Alrededor de las 20:00 horas, entre la multitud, un atacante se acercó y disparó al menos siete veces con una pistola calibre 9mm. El caos estalló. Niños llorando, familias corriendo, gritos, sirenas, pánico.

Manso fue trasladado de inmediato al hospital, pero falleció minutos después. Uno de los atacantes fue abatido en el lugar. Dos más fueron detenidos mientras intentaban escapar.
Sin embargo, como suele ocurrir en México, detener a los ejecutores no significa descubrir a quienes dieron la orden.
Dos grandes hipótesis surgieron casi de inmediato.
La primera —y la principal línea de investigación— apunta al crimen organizado. Manso había golpeado duramente las operaciones de extorsión y los ingresos de varios grupos criminales en Uruapan.
Al revelar identidades, exponer redes de corrupción policial y negarse a aceptar sobornos, se convirtió en un enemigo peligroso para organizaciones que gobiernan mediante el terror.
Asesinarlo no solo eliminaba a un opositor, sino que enviaba un mensaje:
“Este es el límite que la política no debe cruzar.”

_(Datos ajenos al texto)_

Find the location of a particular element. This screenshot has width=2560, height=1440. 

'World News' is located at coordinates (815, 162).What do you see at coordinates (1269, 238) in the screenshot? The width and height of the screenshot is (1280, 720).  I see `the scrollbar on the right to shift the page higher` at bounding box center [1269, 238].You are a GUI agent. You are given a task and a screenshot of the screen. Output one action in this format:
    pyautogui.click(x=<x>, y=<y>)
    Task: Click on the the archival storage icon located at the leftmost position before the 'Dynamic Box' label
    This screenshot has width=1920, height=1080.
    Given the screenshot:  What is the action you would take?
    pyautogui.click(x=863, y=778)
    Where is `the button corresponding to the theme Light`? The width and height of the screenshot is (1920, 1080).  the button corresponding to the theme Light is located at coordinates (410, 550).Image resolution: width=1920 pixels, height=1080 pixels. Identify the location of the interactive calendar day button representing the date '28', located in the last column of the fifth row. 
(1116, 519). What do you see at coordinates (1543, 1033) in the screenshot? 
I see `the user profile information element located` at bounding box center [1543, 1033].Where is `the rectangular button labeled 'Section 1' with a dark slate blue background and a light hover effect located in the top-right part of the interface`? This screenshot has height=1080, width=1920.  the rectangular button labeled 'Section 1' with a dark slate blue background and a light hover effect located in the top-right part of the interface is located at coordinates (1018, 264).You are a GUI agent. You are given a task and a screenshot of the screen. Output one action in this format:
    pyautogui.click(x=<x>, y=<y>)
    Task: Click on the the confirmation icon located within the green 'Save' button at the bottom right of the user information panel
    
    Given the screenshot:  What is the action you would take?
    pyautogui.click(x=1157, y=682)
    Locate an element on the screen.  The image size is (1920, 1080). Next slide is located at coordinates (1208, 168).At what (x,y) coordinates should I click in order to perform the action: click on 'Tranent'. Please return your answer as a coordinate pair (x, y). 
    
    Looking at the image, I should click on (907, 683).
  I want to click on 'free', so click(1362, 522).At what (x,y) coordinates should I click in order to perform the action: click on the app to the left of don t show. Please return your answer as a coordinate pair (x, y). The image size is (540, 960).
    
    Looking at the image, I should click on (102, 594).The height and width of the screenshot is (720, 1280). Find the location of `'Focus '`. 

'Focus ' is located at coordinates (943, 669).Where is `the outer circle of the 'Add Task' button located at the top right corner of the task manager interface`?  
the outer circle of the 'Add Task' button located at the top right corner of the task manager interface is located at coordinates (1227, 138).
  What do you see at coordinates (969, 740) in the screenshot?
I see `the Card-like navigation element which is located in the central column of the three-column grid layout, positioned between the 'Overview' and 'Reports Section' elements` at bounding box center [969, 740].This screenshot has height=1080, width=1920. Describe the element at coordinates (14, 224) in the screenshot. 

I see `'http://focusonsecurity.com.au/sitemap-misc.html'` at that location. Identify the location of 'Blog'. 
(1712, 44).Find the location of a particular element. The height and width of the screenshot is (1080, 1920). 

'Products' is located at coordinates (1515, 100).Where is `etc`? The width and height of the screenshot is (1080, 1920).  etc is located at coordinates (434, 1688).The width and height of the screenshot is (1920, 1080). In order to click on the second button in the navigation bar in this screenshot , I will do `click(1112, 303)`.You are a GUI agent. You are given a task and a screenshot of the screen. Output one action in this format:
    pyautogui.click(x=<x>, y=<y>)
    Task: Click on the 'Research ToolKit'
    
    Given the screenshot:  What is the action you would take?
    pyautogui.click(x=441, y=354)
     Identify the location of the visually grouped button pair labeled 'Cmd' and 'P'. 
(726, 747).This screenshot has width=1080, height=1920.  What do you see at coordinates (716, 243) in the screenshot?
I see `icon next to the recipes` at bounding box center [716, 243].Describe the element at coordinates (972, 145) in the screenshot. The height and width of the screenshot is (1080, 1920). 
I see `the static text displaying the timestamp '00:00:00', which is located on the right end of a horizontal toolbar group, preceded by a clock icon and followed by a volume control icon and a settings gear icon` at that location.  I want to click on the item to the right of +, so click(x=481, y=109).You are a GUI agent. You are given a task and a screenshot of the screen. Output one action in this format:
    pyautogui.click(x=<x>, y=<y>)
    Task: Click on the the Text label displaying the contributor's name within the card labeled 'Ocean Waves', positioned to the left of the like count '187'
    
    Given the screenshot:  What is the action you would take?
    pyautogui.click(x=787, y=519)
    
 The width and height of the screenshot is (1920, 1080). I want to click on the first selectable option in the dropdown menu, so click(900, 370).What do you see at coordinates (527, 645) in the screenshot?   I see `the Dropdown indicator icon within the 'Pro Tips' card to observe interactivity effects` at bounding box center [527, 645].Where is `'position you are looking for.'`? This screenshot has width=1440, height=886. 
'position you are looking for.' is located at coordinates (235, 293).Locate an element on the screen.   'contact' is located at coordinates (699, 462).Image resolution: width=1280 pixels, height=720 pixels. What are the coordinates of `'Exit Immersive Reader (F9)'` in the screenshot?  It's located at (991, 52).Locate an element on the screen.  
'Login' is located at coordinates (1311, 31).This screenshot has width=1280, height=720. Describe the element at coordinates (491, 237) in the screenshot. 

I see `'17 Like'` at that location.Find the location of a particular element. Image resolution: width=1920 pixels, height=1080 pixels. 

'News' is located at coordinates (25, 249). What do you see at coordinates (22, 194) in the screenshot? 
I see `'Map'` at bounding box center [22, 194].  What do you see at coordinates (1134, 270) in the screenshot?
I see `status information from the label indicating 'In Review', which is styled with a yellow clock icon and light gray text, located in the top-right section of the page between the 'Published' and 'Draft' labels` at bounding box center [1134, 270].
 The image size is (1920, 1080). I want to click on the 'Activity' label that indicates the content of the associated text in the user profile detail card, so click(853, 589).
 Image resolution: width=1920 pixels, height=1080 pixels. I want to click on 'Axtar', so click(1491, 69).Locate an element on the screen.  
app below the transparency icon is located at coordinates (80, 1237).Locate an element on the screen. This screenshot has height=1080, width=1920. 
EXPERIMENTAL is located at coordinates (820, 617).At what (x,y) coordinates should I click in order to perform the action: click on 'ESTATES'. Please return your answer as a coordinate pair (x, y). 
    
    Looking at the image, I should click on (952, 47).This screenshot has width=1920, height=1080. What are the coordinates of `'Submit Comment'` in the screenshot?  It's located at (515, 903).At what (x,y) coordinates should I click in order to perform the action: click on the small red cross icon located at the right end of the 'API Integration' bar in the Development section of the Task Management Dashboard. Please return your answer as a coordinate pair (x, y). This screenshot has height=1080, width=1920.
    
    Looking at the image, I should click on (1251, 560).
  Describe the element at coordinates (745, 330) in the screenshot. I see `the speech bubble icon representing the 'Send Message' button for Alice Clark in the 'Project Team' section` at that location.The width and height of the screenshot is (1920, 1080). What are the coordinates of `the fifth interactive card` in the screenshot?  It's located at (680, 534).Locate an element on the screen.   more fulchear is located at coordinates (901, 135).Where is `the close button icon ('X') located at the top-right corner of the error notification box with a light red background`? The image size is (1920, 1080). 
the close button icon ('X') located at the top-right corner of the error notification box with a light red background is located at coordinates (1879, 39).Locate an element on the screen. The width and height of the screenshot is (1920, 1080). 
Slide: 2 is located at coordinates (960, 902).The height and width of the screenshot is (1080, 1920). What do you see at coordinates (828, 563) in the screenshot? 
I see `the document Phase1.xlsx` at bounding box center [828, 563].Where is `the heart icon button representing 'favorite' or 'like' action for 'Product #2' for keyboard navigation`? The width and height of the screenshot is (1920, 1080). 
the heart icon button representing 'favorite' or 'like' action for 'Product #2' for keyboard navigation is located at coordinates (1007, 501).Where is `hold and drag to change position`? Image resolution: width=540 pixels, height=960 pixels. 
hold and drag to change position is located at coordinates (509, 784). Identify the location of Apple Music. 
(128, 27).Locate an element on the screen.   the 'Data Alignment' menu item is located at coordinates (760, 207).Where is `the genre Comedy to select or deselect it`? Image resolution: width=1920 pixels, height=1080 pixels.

La segunda hipótesis está relacionada con tensiones políticas internas. Su independencia, su popularidad y su ruptura con las estructuras tradicionales afectaron intereses arraigados.
No son pocos los que sospechan que para que un atacante se le acercara en un evento tan concurrido, tuvo que existir algún tipo de facilitación desde dentro del aparato de seguridad. Una sombra incómoda que las autoridades están obligadas a investigar.
Sea cual sea la verdad, ambas hipótesis coinciden en algo: Manso tocó zonas prohibidas que pocos políticos se atreven a tocar.
Veinte días después, México sigue sin respuestas claras. El gobierno estatal y federal prometen una investigación exhaustiva, pero la población de Uruapan se mantiene escéptica.

No es la primera vez que un alcalde, un legislador o un candidato cae víctima de la violencia, y en la mayoría de los casos, los autores intelectuales nunca aparecen.
En la escena del ataque, la gente continúa dejando flores. En las paredes del centro histórico, su nombre aparece pintado en letras blancas.
En las plazas, los ciudadanos oran por él. Pero detrás de cada gesto de duelo hay una pregunta que permanece clavada como una espina:
¿Murió Carlos Manso por hablar, o por hacer lo que otros solo se atrevieron a decir?
Su asesinato no es solo la tragedia de Uruapan; es el reflejo de un país donde decir la verdad puede convertirse en una sentencia y donde un líder honesto puede caer precisamente por ser honesto.
Hasta que la verdad salga a la luz, la sombra del “Bukele mexicano” seguirá sobrevolando la política mexicana como un recordatorio inquietante: hay batallas que son tan peligrosas que, a veces, basta con iniciarlas para pagar un precio irreversible.